Ce que prévoit la loi depuis 2024 pour les congés payés
La réforme adoptée au printemps dernier a posé deux piliers : d’une part, un salarié en arrêt maladie non professionnel acquiert désormais deux jours ouvrables de congés par mois. D’autre part, l’article L.3141-19-1 garantit un report de quinze mois si la maladie empêche de prendre les jours prévus. Théoriquement, la protection s’applique que l’arrêt survienne avant ou pendant les vacances.
Le grief de la Commission européenne
Bruxelles n’est pas satisfaite. Dans sa lettre de mise en demeure, elle reproche à la France de ne pas assurer « le report effectif des jours de congés coïncidant avec un arrêt maladie ». Autrement dit, le salarié alité lors de sa semaine au bord de la mer ne serait pas certain de récupérer ces jours.
Deux lectures du même texte
Pour plusieurs praticiens du droit social, la jurisprudence française ferait encore une différence entre la maladie déclarée avant le départ, qui gèle automatiquement les congés et celle qui survient après l’arrivée sur le lieu de villégiature, laquelle laisserait le salarié sans recours. Cette interprétation expliquerait la pression exercée par la Commission.
Congés payés et arrêt maladie : une experte répond
Avocate au barreau de Paris, Alexandra Stocki balaie cette lecture.
« Dire que le droit français n’accorde pas de report lorsqu’on tombe malade pendant les congés est une vision erronée », affirme-t-elle dans Ouest-France.
À ses yeux, le nouvel article du Code du travail ne distingue pas « avant ou pendant » :
« Le texte parle d’impossibilité de prendre les congés, sans préciser la date à laquelle la maladie survient. Principe juridique élémentaire : on ne crée pas de distinction là où la loi n’en fait pas. »

* **Données fournies**:
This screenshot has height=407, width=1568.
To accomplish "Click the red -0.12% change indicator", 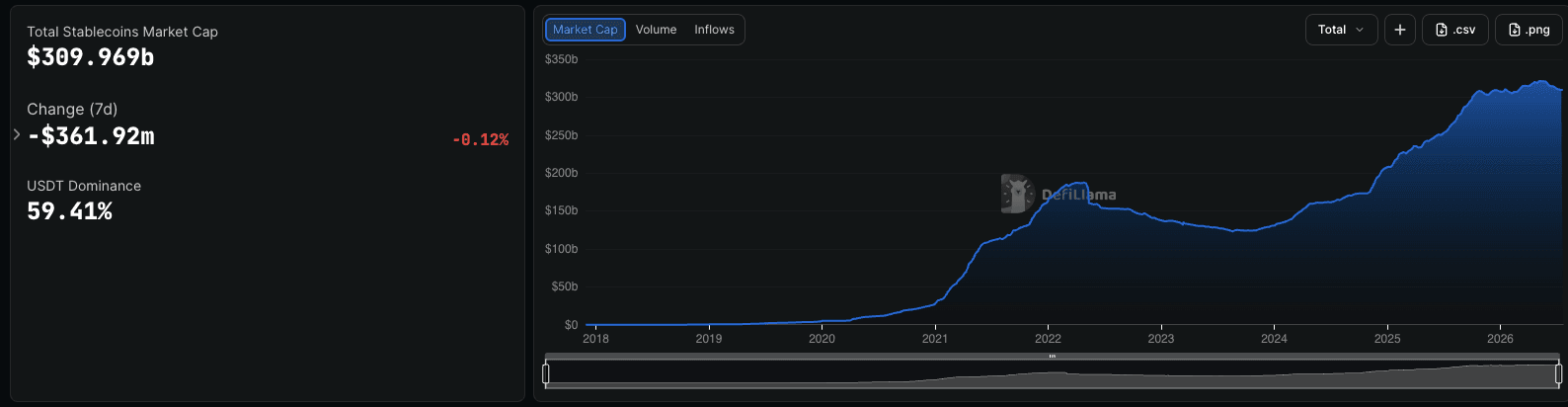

* **Consignes de l'exercice**:
**1.** Répondez à ces questions sur le texte sur les congés payés :
(a) Combien de jours ouvrables de congés un salarié en arrêt maladie non professionnel acquiert-il par mois ?
(b) Quelle durée de report l'article L.3141-19-1 garantit-il ?
(c) Dans quel journal Alexandra Stocki s'exprime-t-elle ?
**2.** Recopiez tout le passage du texte sur les congés payés, depuis « Deux lectures du » jusqu'à « par la Commission. ».

* **Réponses aux consignes**:
**1.**
(a) Deux jours ouvrables.
(b) Quinze mois.
(c) Ouest-France.

**2.**
Deux lectures du même texte
Pour plusieurs praticiens du droit social, la jurisprudence française ferait encore une différence entre la maladie déclarée avant le départ, qui gèle automatiquement les congés et celle qui survient après l’arrivée sur le lieu de villégiature, laquelle laisserait le salarié sans recours. Cette interprétation expliquerait la pression exercée par la Commission.